The wheels are in motion to revive the Kingdom’s rundown railroad.
The Asian Development Bank launched a US$42-million loan project to repair Cambodia’s principal rail lines, which have been devastated by years of war and neglect.
The funds are intended to mend some 600 kilometers of track and bridges along the Phnom Penh-Sihanoukville and Phnom Penh-Poipet lines, restoring rail traffic between Thailand and Cambodia by 2010, and moving forward the vision of a massive trans-Asia rail network. The first phase of construction will lay track between Sisophon and Poipet.
“This is one of the last steps in the creation of a regional railway that will stretch from Singapore to Beijing,” ADB President Haruhiko Kurodan said at a February 18 news conference in Sisophon.
Soon trains will be running from Singapore to Sihanoukville, which is Cambodia’s only ocean port and has potential to serve the entire region, Kuroda said.

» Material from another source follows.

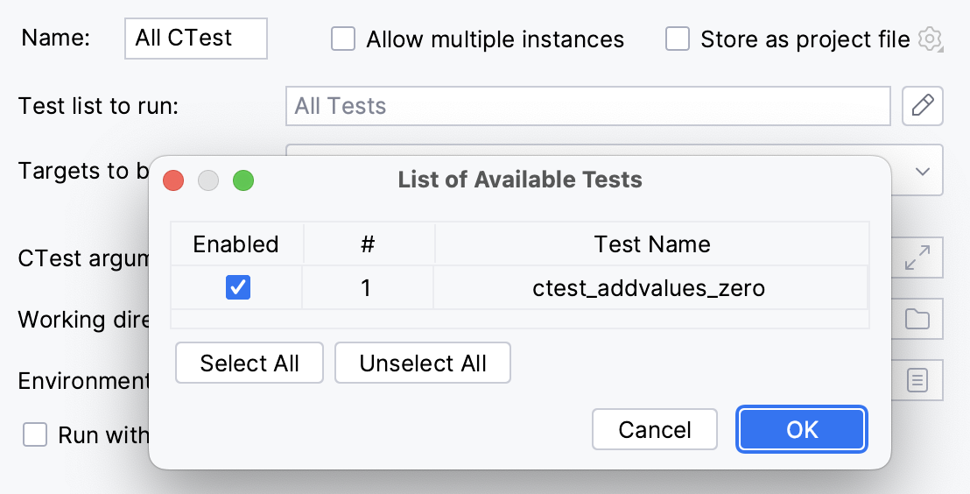
Task: Confirm the dialog with OK
Action: point(802,429)
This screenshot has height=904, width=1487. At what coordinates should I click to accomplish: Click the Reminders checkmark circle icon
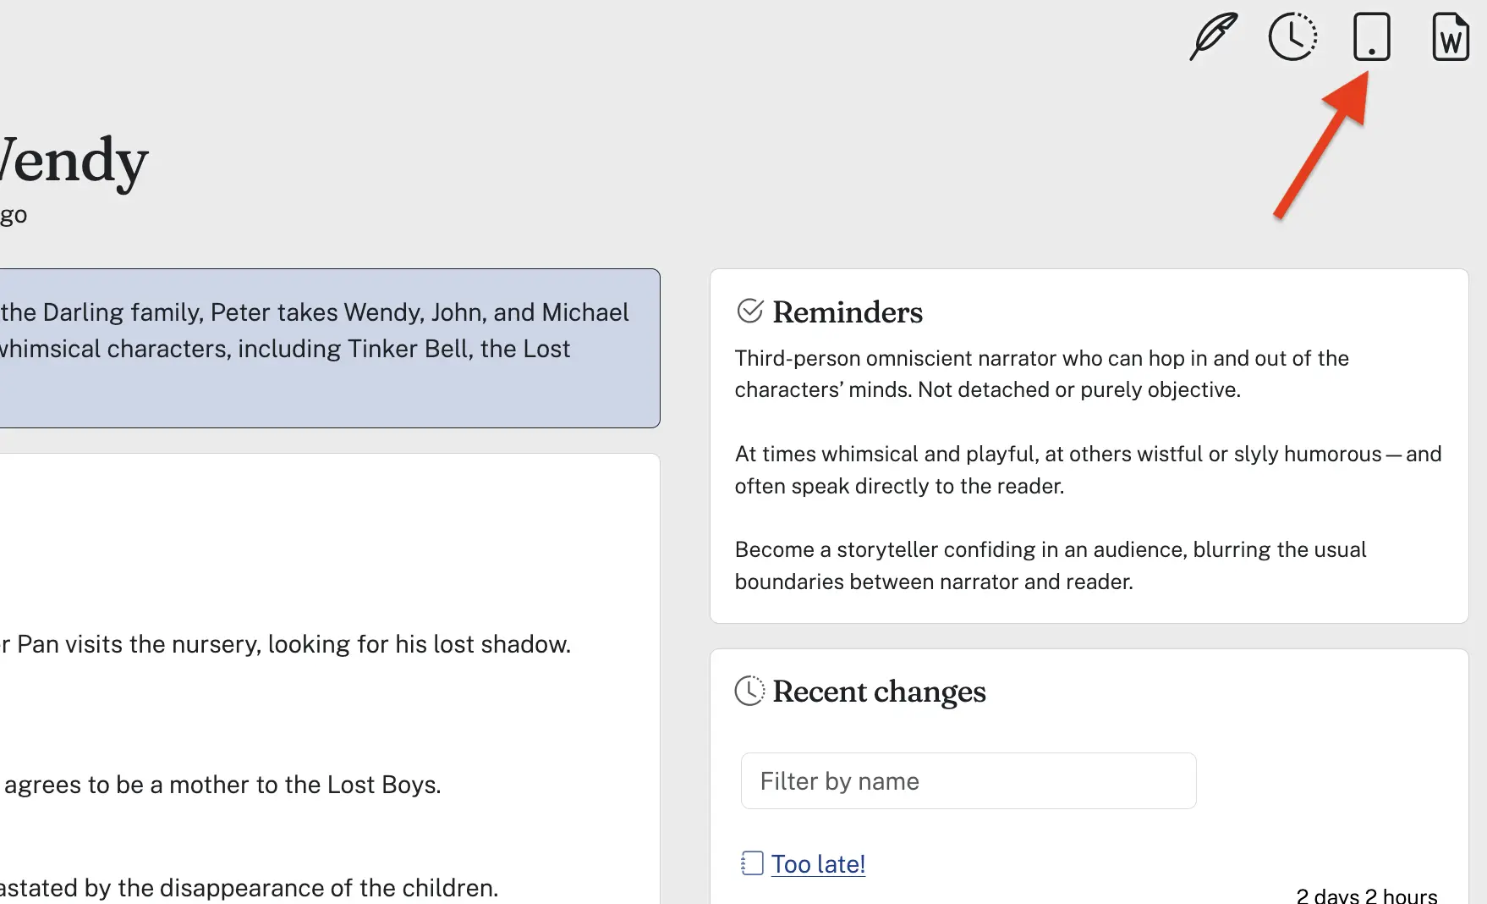[750, 311]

Huge gaps in the Kingdom’s rail service are currently filled by unofficial bamboo trolleys powered by motorbike engines that carry rural passengers who cannot afford other means of transport.
Kuroda, on his first visit to Cambodia, also met with Prime Minister Hun Sen and signed off on a $71.8-million ADB grant and loan package for secondary education, supporting farmers around the Tonle Sap, fostering financial system reform and rehabilitating major roads.